Instructions for the task: Here is the listing. Report each line in it that contains the string "computer".

[Start of section]

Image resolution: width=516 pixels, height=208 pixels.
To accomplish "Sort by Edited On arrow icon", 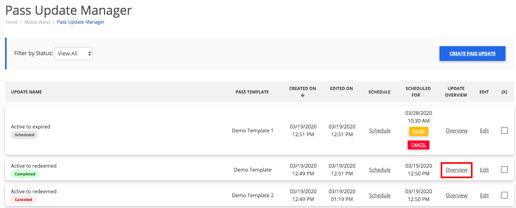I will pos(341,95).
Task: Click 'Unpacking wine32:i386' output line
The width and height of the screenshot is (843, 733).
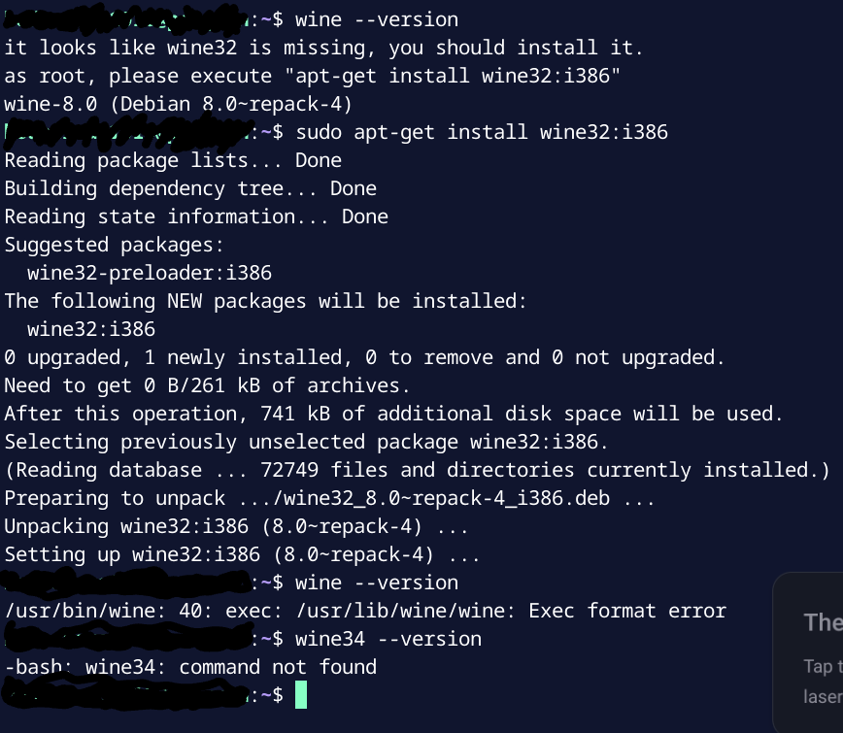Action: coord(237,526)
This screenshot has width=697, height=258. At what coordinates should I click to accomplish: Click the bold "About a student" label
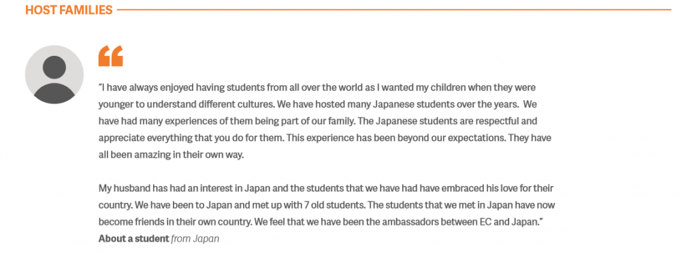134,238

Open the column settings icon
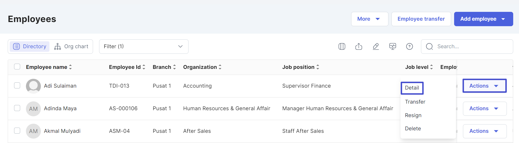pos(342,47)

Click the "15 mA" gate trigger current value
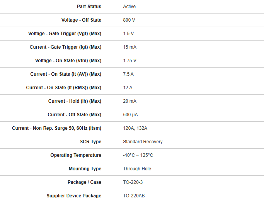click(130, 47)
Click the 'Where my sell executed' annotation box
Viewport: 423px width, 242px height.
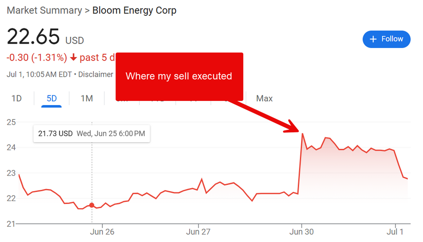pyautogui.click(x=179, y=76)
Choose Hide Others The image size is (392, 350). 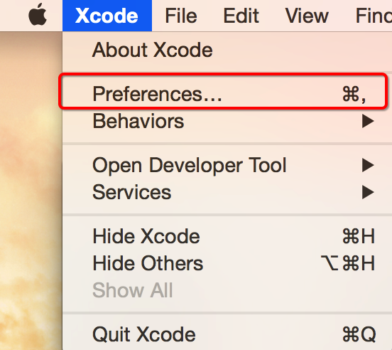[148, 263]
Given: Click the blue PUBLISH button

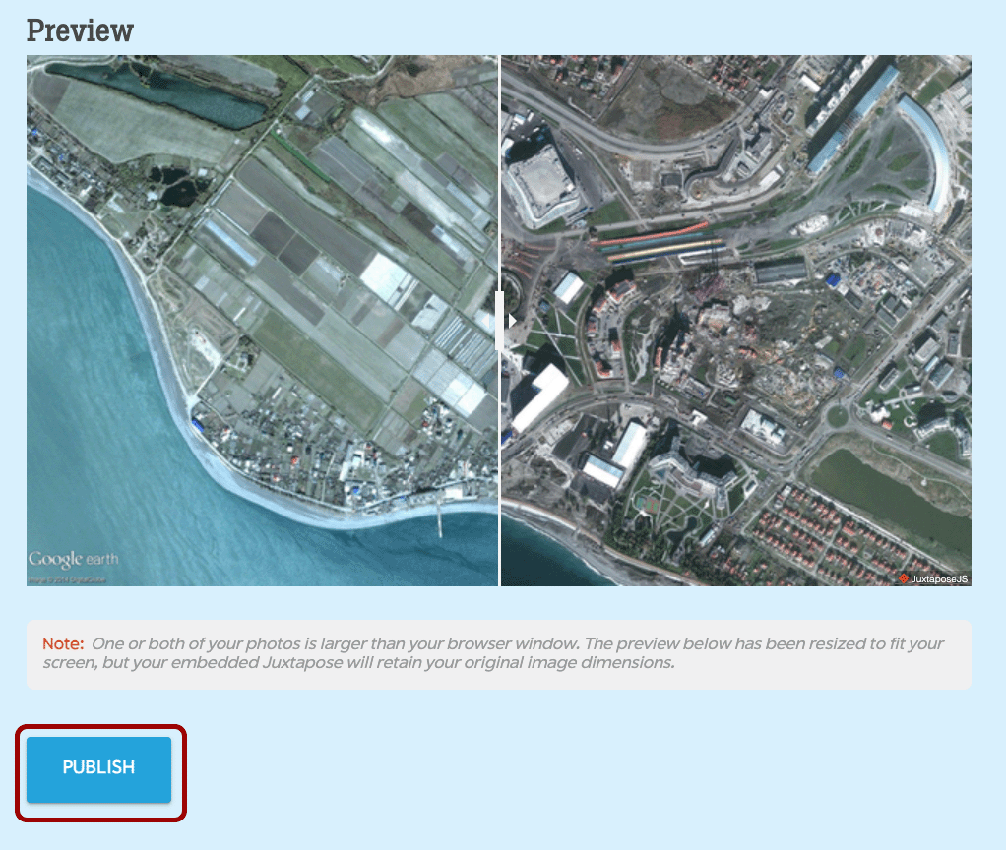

[End of section]
[Start of section]

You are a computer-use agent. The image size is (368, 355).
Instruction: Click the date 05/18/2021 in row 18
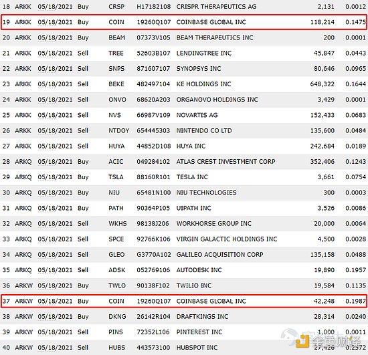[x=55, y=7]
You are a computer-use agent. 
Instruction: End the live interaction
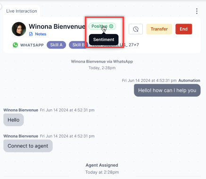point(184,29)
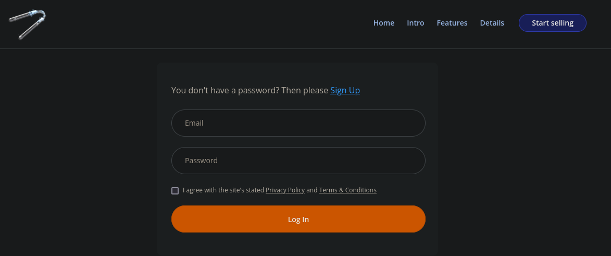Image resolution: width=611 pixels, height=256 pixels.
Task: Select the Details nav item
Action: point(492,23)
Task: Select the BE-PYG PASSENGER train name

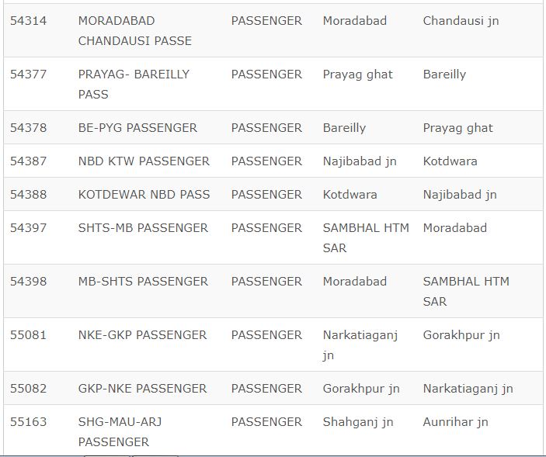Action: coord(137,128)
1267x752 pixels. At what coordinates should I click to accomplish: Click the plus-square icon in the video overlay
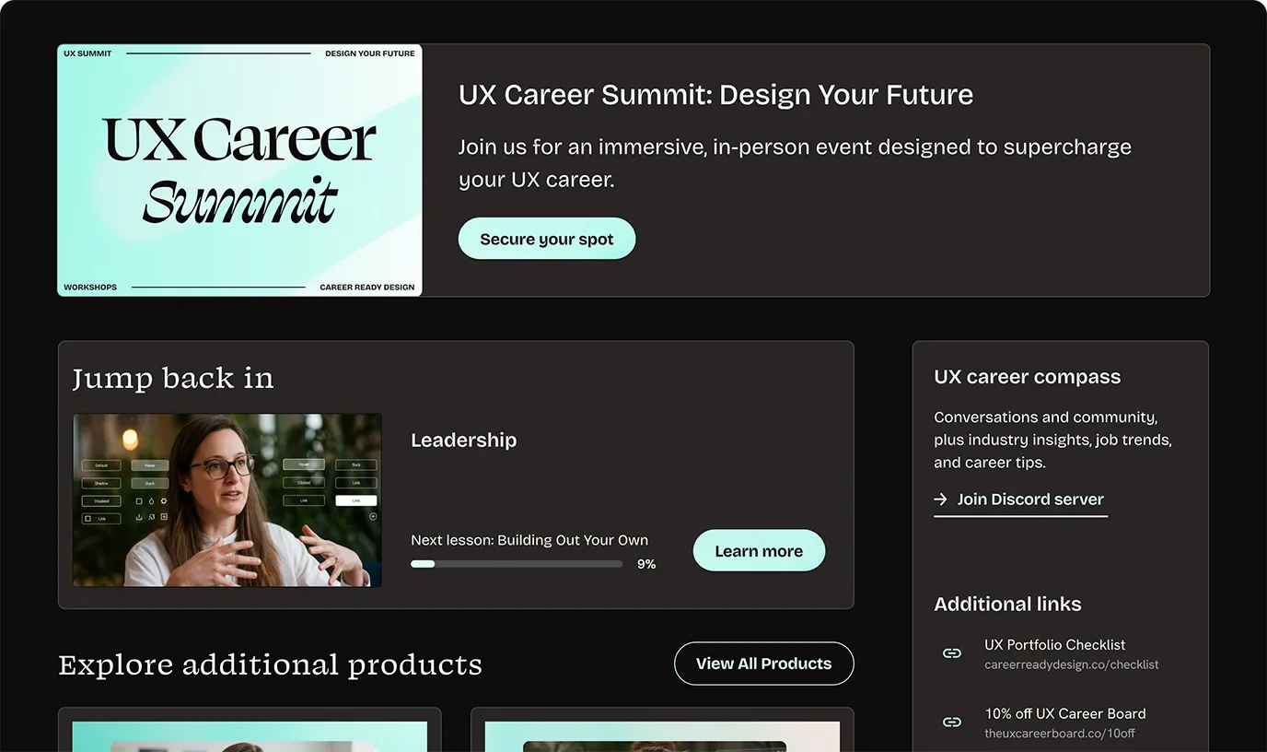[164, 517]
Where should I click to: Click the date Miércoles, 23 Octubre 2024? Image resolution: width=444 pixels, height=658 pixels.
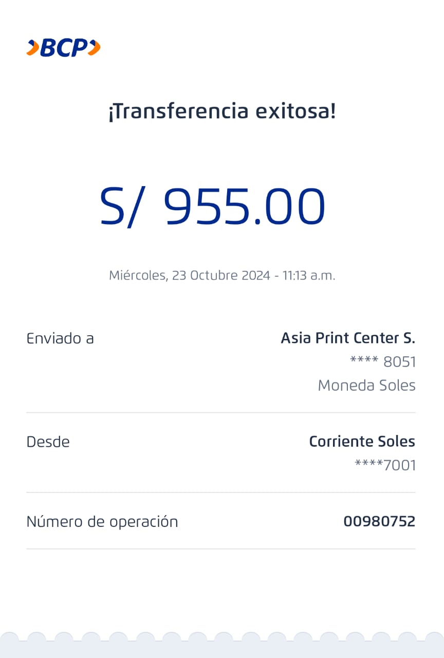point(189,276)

[End of section]
[Start of section]

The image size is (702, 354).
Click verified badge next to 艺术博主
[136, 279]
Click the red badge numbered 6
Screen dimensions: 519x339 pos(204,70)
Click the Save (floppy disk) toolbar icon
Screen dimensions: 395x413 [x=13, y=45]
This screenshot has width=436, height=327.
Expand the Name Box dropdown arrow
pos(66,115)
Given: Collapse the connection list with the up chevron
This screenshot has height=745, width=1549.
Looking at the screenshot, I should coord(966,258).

[End of section]

Answer to the exercise:
You are a computer-use agent. The image size is (368, 355).
You are a computer-use agent. 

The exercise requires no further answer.